Source extract —
** Start **
Nancy Pelosi: No Open Checkbook for the Iraq Escalation


Via Think Progress:

SCHIEFFER: So, you’ve told him what you don’t want to do, and that is to expand the size of the force in Iraq even on a short-term basis. But what if he decides to do that? What will be your action then?

PELOSI: If the president chooses to escalate the war, in his budget request we want to see a distinction between what is there to support the troops who are there now. The American people and the Congress support those troops. We will not abandon them.

But if the president wants to add to this mission, he is going to have to justify it. And this is new for him because up until now the Republican Congress has given him a blank check with no oversight, no standards, no conditions. And we’ve gone into this situation, which is a war without end, which the American people have rejected.

SCHIEFFER: Now, let me ask you, and make sure I understand exactly what you are saying because, up until now, Democrats have not been enthusiastic about using the ultimate weapon, and that is to cut off funding.

PELOSI: We won’t do that.

SCHIEFFER: But you will not vote any more money to expand the size of the force there?

Is that what you’re telling us?

PELOSI: I’m saying two things. We will always support the troops who are there. If the president wants to expand the mission, that’s a conversation he has to have with the Congress of the United States.

But that’s not a carte blanche, a blank check to him to do whatever he wishes there.

And I want to make a distinction here. Democrats do support increasing the size of the Army by 30,000, the Marines by 10,000 to make sure we’re able to protect the American people.

SCHIEFFER: Enlarging the services overall?

PELOSI: Overall, in order to protect the American people against any threats to our interests, wherever they may occur. That’s different, though, from adding troops to Iraq.
** End **
Exercise 1 —
List every sentence in the interview that ends with a question mark and is spoken by Schieffer.

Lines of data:
** Start **
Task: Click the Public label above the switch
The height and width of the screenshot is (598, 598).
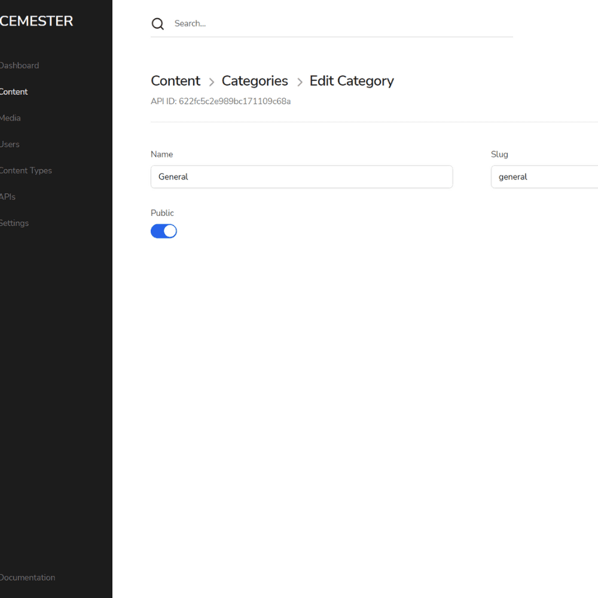Action: click(x=162, y=213)
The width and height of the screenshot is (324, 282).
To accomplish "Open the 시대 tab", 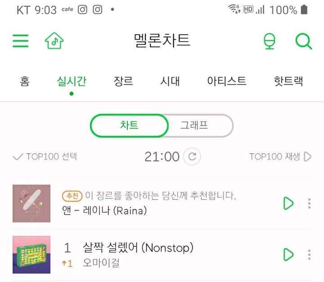I will [170, 81].
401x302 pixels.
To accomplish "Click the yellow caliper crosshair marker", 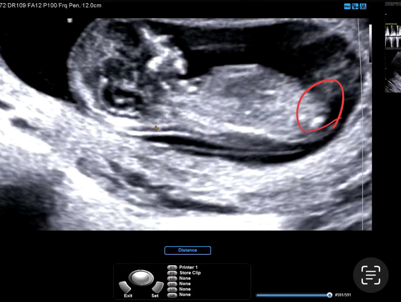I will point(156,129).
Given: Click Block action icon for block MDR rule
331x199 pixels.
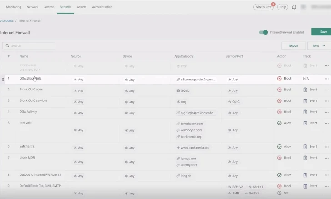Looking at the screenshot, I should (x=280, y=158).
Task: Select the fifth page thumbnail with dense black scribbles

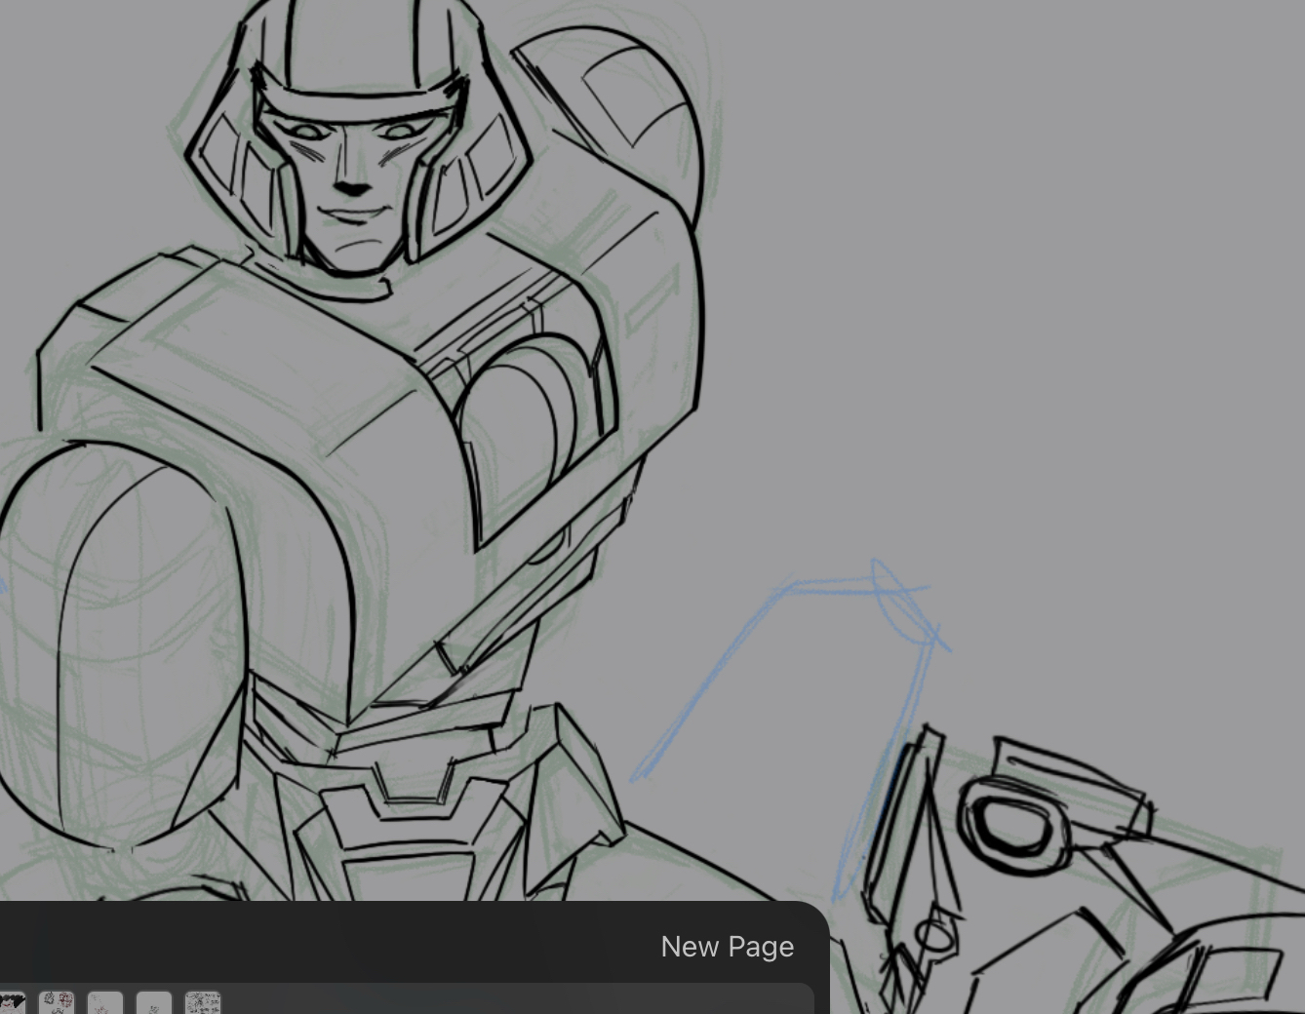Action: [203, 1002]
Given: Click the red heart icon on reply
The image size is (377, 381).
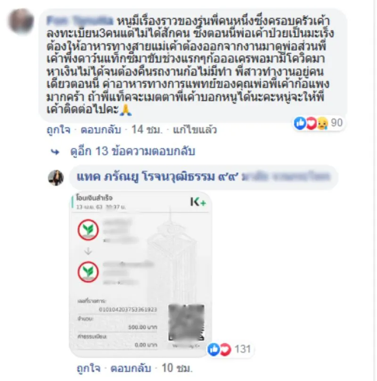Looking at the screenshot, I should point(225,349).
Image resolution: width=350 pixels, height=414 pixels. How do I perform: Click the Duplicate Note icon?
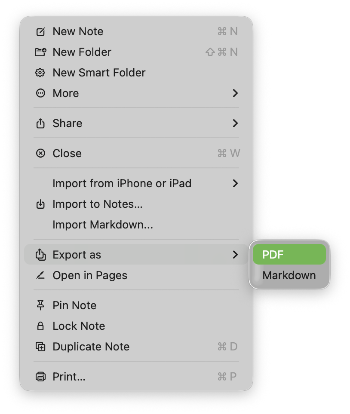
** End **
Exercise 2 —
Gather every line of the entries that contains the string "icon".

Task response 1 —
- But what if he decides to do that?
- What will be your action then?
- But you will not vote any more money to expand the size of the force there?
- Is that what you're telling us?
- Enlarging the services overall?

Task response 2 —
Given: Click Block action icon for block MDR rule
Given: Click the red heart icon on reply
Image resolution: width=350 pixels, height=414 pixels. How do I perform: Click the Duplicate Note icon?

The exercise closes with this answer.